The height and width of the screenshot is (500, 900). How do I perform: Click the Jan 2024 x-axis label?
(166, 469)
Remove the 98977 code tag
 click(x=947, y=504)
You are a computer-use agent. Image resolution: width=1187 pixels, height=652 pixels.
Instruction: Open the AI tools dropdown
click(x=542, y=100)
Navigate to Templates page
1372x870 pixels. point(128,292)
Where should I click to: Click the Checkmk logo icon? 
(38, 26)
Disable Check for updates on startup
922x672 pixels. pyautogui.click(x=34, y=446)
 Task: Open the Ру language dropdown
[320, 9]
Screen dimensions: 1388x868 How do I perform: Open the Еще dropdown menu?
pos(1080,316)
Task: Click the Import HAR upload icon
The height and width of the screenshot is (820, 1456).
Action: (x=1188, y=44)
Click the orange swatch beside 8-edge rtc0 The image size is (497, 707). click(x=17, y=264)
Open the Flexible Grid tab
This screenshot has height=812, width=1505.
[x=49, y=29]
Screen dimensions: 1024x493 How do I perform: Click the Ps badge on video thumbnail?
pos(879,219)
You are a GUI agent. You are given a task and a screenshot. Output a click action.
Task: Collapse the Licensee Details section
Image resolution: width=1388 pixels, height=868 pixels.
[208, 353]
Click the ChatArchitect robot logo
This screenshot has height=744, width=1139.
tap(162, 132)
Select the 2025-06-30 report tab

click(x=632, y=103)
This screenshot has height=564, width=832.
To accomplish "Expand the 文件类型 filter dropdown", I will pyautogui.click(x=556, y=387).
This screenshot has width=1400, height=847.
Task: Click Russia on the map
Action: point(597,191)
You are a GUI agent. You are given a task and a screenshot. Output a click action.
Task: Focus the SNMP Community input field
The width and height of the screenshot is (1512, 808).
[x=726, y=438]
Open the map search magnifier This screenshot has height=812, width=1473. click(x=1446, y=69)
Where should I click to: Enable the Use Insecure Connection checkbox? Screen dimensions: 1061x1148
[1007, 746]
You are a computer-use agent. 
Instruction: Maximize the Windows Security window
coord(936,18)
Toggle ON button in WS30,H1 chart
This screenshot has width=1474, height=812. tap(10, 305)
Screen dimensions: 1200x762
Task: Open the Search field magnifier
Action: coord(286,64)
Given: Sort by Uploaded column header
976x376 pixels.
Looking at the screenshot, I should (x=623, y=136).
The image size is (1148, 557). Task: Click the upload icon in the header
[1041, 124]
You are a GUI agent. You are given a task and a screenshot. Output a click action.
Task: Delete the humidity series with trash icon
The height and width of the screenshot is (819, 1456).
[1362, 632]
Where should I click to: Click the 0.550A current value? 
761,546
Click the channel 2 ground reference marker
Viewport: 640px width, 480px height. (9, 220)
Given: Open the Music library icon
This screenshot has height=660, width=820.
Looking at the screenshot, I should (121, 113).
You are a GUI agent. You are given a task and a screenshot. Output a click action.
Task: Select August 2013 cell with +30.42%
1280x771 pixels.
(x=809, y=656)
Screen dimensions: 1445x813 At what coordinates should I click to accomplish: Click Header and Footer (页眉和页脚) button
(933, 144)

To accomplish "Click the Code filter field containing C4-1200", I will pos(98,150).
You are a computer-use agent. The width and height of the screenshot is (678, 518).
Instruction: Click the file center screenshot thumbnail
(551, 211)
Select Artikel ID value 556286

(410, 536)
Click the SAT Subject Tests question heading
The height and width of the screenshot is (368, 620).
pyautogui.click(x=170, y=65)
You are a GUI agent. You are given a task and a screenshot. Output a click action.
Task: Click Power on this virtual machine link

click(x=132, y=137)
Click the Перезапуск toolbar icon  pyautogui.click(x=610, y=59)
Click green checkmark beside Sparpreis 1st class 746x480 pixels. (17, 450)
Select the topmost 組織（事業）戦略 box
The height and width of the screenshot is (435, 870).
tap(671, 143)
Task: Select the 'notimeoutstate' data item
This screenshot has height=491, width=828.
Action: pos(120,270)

....................

**WHAT TO PRODUCE:**
Turn the records above into a numbered list, one line per item, and leave out the blank lines.

**ANSWER TO THE EXERCISE:**
1. The height and width of the screenshot is (500, 900). How do I perform: Click the Jan 2024 x-axis label?
2. (166, 469)
3. Remove the 98977 code tag
4.  click(x=947, y=504)
5. You are a computer-use agent. Image resolution: width=1187 pixels, height=652 pixels.
6. Instruction: Open the AI tools dropdown
7. click(x=542, y=100)
8. Navigate to Templates page
9. 1372x870 pixels. point(128,292)
10. Where should I click to: Click the Checkmk logo icon? 
11. (38, 26)
12. Disable Check for updates on startup
13. 922x672 pixels. pyautogui.click(x=34, y=446)
14.  Task: Open the Ру language dropdown
15. [320, 9]
16. Screen dimensions: 1388x868 How do I perform: Open the Еще dropdown menu?
17. pos(1080,316)
18. Task: Click the Import HAR upload icon
19. The height and width of the screenshot is (820, 1456).
20. Action: (x=1188, y=44)
21. Click the orange swatch beside 8-edge rtc0 The image size is (497, 707). click(x=17, y=264)
22. Open the Flexible Grid tab
23. This screenshot has height=812, width=1505.
24. [x=49, y=29]
25. Screen dimensions: 1024x493 How do I perform: Click the Ps badge on video thumbnail?
26. pos(879,219)
27. You are a GUI agent. You are given a task and a screenshot. Output a click action.
28. Task: Collapse the Licensee Details section
29. Image resolution: width=1388 pixels, height=868 pixels.
30. [208, 353]
31. Click the ChatArchitect robot logo
32. This screenshot has height=744, width=1139.
33. tap(162, 132)
34. Select the 2025-06-30 report tab
35. click(x=632, y=103)
36. This screenshot has height=564, width=832.
37. To accomplish "Expand the 文件类型 filter dropdown", I will pyautogui.click(x=556, y=387).
38. This screenshot has width=1400, height=847.
39. Task: Click Russia on the map
40. Action: point(597,191)
41. You are a GUI agent. You are given a task and a screenshot. Output a click action.
42. Task: Focus the SNMP Community input field
43. The width and height of the screenshot is (1512, 808).
44. [x=726, y=438]
45. Open the map search magnifier This screenshot has height=812, width=1473. click(x=1446, y=69)
46. Where should I click to: Enable the Use Insecure Connection checkbox? Screen dimensions: 1061x1148
47. [1007, 746]
48. You are a computer-use agent. 
49. Instruction: Maximize the Windows Security window
50. coord(936,18)
51. Toggle ON button in WS30,H1 chart
52. This screenshot has width=1474, height=812. tap(10, 305)
53. Screen dimensions: 1200x762
54. Task: Open the Search field magnifier
55. Action: coord(286,64)
56. Given: Sort by Uploaded column header
57. 976x376 pixels.
58. Looking at the screenshot, I should (x=623, y=136).
59. The image size is (1148, 557). Task: Click the upload icon in the header
60. [1041, 124]
61. You are a GUI agent. You are given a task and a screenshot. Output a click action.
62. Task: Delete the humidity series with trash icon
63. The height and width of the screenshot is (819, 1456).
64. [1362, 632]
65. Where should I click to: Click the 0.550A current value? 
66. 761,546
67. Click the channel 2 ground reference marker
68. Viewport: 640px width, 480px height. (9, 220)
69. Given: Open the Music library icon
70. This screenshot has height=660, width=820.
71. Looking at the screenshot, I should (121, 113).
72. You are a GUI agent. You are given a task and a screenshot. Output a click action.
73. Task: Select August 2013 cell with +30.42%
74. 1280x771 pixels.
75. (x=809, y=656)
76. Screen dimensions: 1445x813 At what coordinates should I click to accomplish: Click Header and Footer (页眉和页脚) button
77. (933, 144)
78. To accomplish "Click the Code filter field containing C4-1200", I will pos(98,150).
79. You are a computer-use agent. The width and height of the screenshot is (678, 518).
80. Instruction: Click the file center screenshot thumbnail
81. (551, 211)
82. Select Artikel ID value 556286
83. (410, 536)
84. Click the SAT Subject Tests question heading
85. The height and width of the screenshot is (368, 620).
86. pyautogui.click(x=170, y=65)
87. You are a GUI agent. You are given a task and a screenshot. Output a click action.
88. Task: Click Power on this virtual machine link
89. click(x=132, y=137)
90. Click the Перезапуск toolbar icon  pyautogui.click(x=610, y=59)
91. Click green checkmark beside Sparpreis 1st class 746x480 pixels. (17, 450)
92. Select the topmost 組織（事業）戦略 box
93. The height and width of the screenshot is (435, 870).
94. tap(671, 143)
95. Task: Select the 'notimeoutstate' data item
96. This screenshot has height=491, width=828.
97. Action: pos(120,270)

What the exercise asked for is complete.